Надо сказать, в живописи, как и в резьбе, Байдаров по верхушкам как раз не скакал. Если нижегородские пацаны довели до нервного тика, то нижегородские пейзажи стали источником неиссякаемого вдохновения. Они у него прелестны неяркой, тихой красотой окраинных видов большого города. Шумные улицы, яркие огни, суета и мельтешня проспектов и ревущих, рвущихся с места машин где-то далеко. А в этом спокойном уголке лишь негромко шуршит поземкой ветер, затягивая горизонт ажурной паутиной крупитчатого, сухого снега. Умершие от летнего зноя старые деревья, припавшие к земле, прикрыты, как саваном, глубокими сугробами. По берегам мелких белесых водоемчиков, оставшихся от большой весенней воды, сиротливо прижались друг к другу не успевшие выстрелить зелеными пахучими листьями редкие изломанные травы. И, как на японской гравюре, стоит на подоконнике в раме сумрачного вечернего окна хрупкий букет прошлогодних цветов.
«Красота там, — считает нижегородский патриот. — Сижу я, рисую пейзаж какой-нибудь. Потом повернулся, с места не сходя, — а вот и еще один новый перед глазами. Идти никуда не надо».

Ваше задание: Процитируйте, пожалуйста, целиком и без единого изменения текст о пейзажах Байдарова. Строки никак не связаны с текстом о пейзажах Байдарова.

Содержимое набора данных:

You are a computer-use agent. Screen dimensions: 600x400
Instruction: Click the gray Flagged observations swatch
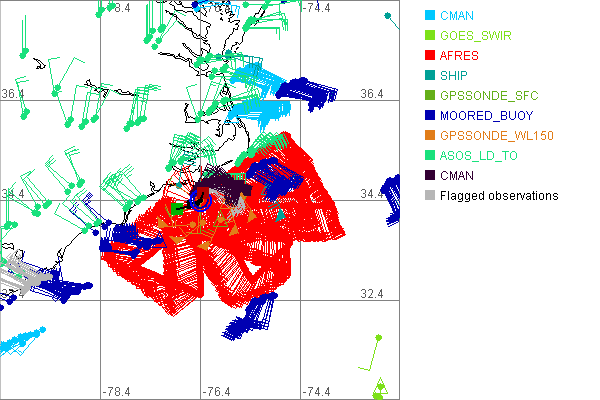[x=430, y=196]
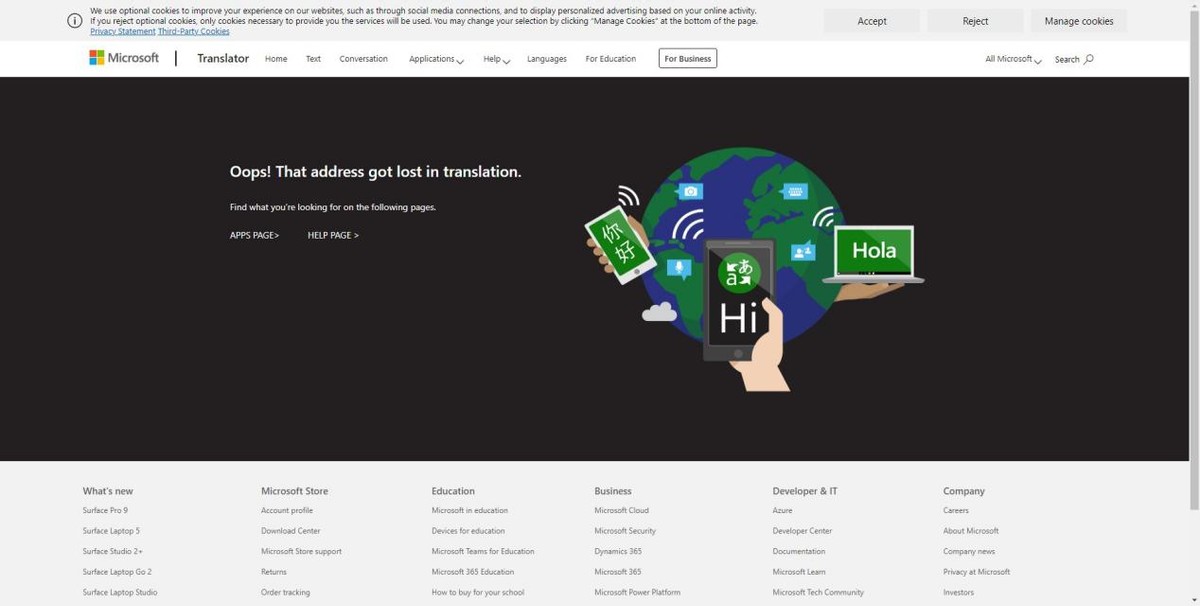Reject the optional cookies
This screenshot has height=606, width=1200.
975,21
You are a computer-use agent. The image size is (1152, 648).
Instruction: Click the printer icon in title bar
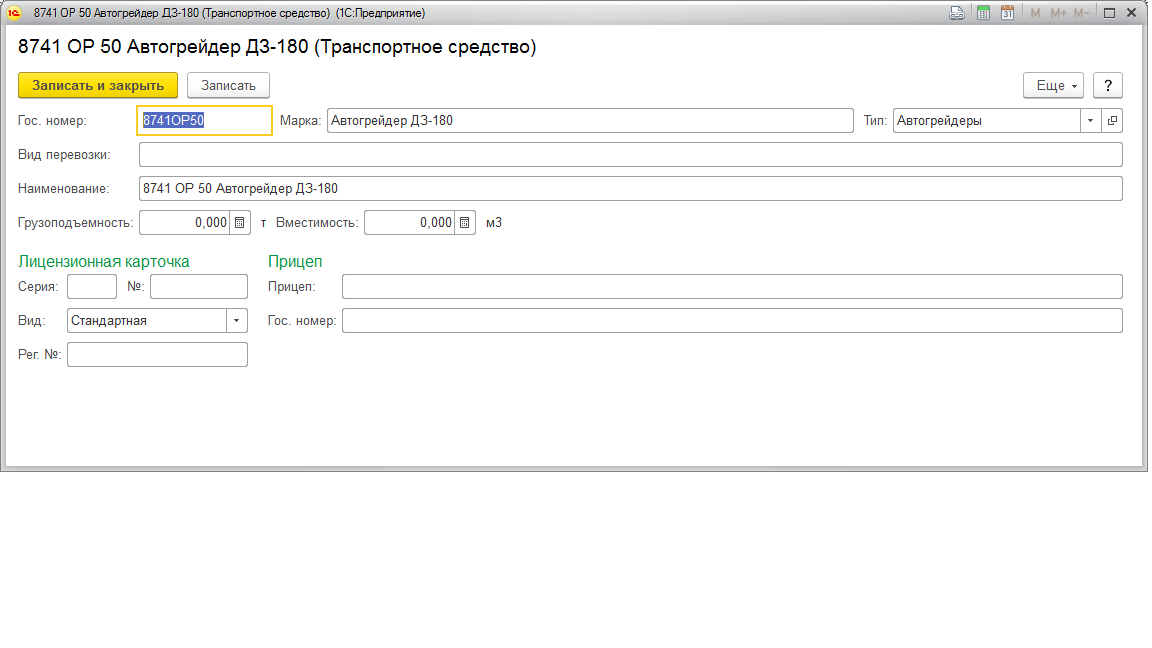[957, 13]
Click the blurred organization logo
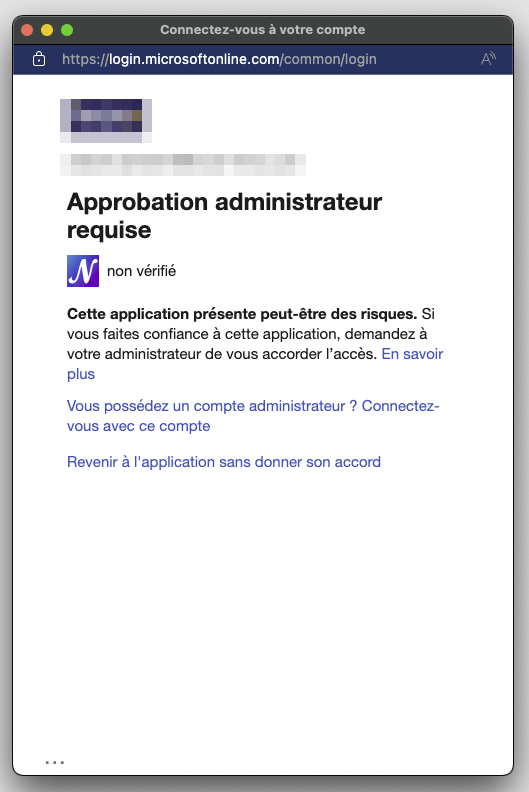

Решение задания:
Надо сказать, в живописи, как и в резьбе, Байдаров по верхушкам как раз не скакал. Если нижегородские пацаны довели до нервного тика, то нижегородские пейзажи стали источником неиссякаемого вдохновения. Они у него прелестны неяркой, тихой красотой окраинных видов большого города. Шумные улицы, яркие огни, суета и мельтешня проспектов и ревущих, рвущихся с места машин где-то далеко. А в этом спокойном уголке лишь негромко шуршит поземкой ветер, затягивая горизонт ажурной паутиной крупитчатого, сухого снега. Умершие от летнего зноя старые деревья, припавшие к земле, прикрыты, как саваном, глубокими сугробами. По берегам мелких белесых водоемчиков, оставшихся от большой весенней воды, сиротливо прижались друг к другу не успевшие выстрелить зелеными пахучими листьями редкие изломанные травы. И, как на японской гравюре, стоит на подоконнике в раме сумрачного вечернего окна хрупкий букет прошлогодних цветов.
«Красота там, — считает нижегородский патриот. — Сижу я, рисую пейзаж какой-нибудь. Потом повернулся, с места не сходя, — а вот и еще один новый перед глазами. Идти никуда не надо».